---------- PROVIDED DATA ----------
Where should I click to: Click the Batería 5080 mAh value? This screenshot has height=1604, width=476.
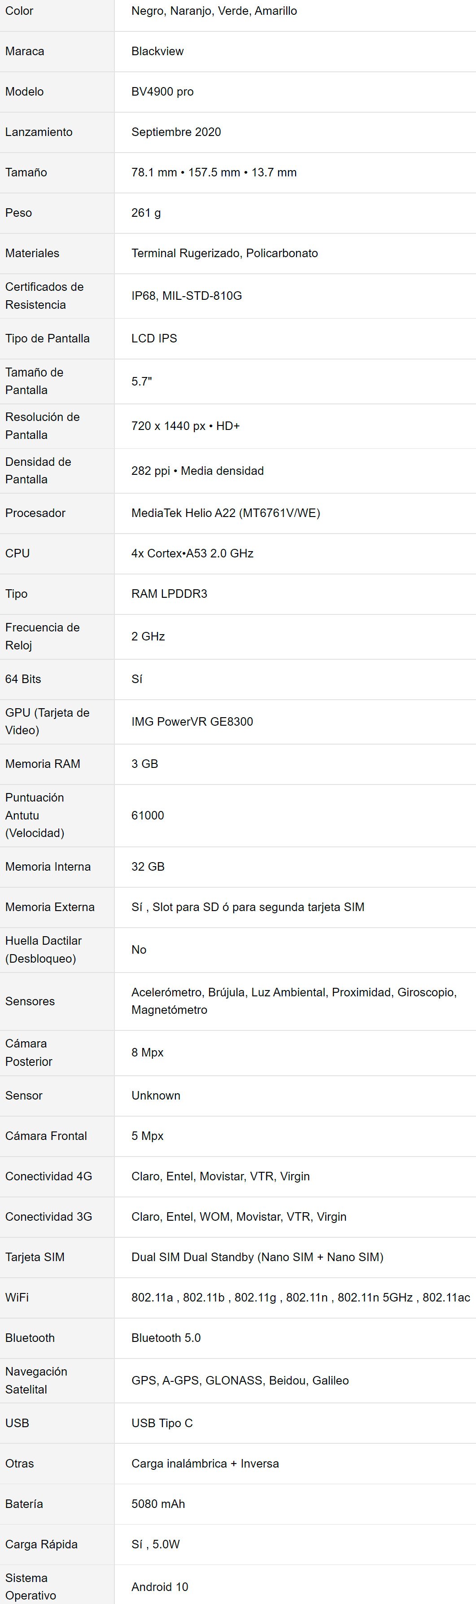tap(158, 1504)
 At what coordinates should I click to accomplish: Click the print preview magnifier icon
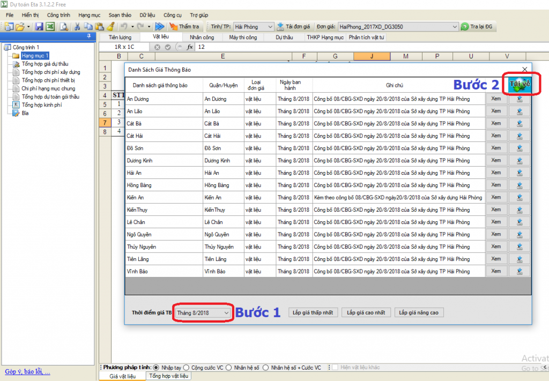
----------
---------- PROVIDED DATA ----------
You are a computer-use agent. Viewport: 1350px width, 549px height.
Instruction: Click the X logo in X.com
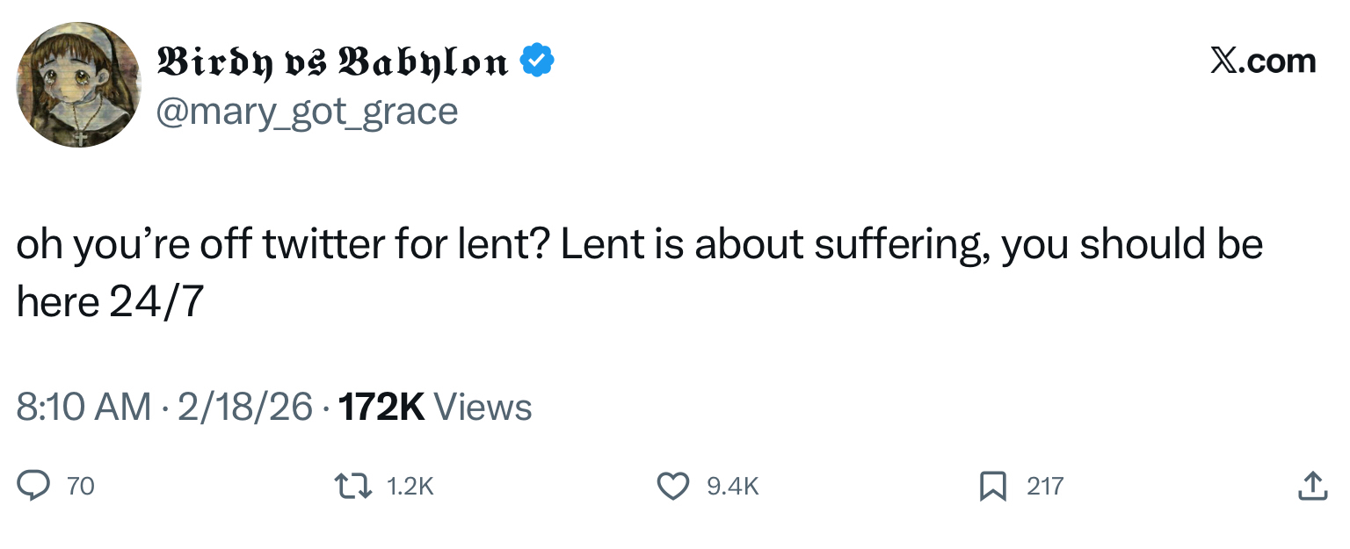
----------
**REQUIRED WORK**
Starting at the line above that has "Where should I" and ending at the line that has "At what coordinates", copy each line exactly, leaving the pictures out and adding nothing.

**OUTPUT**
Where should I click to: Click the Batería 5080 mAh value? This screenshot has height=1604, width=476.
tap(158, 1504)
 At what coordinates should I click to accomplish: Click the print preview magnifier icon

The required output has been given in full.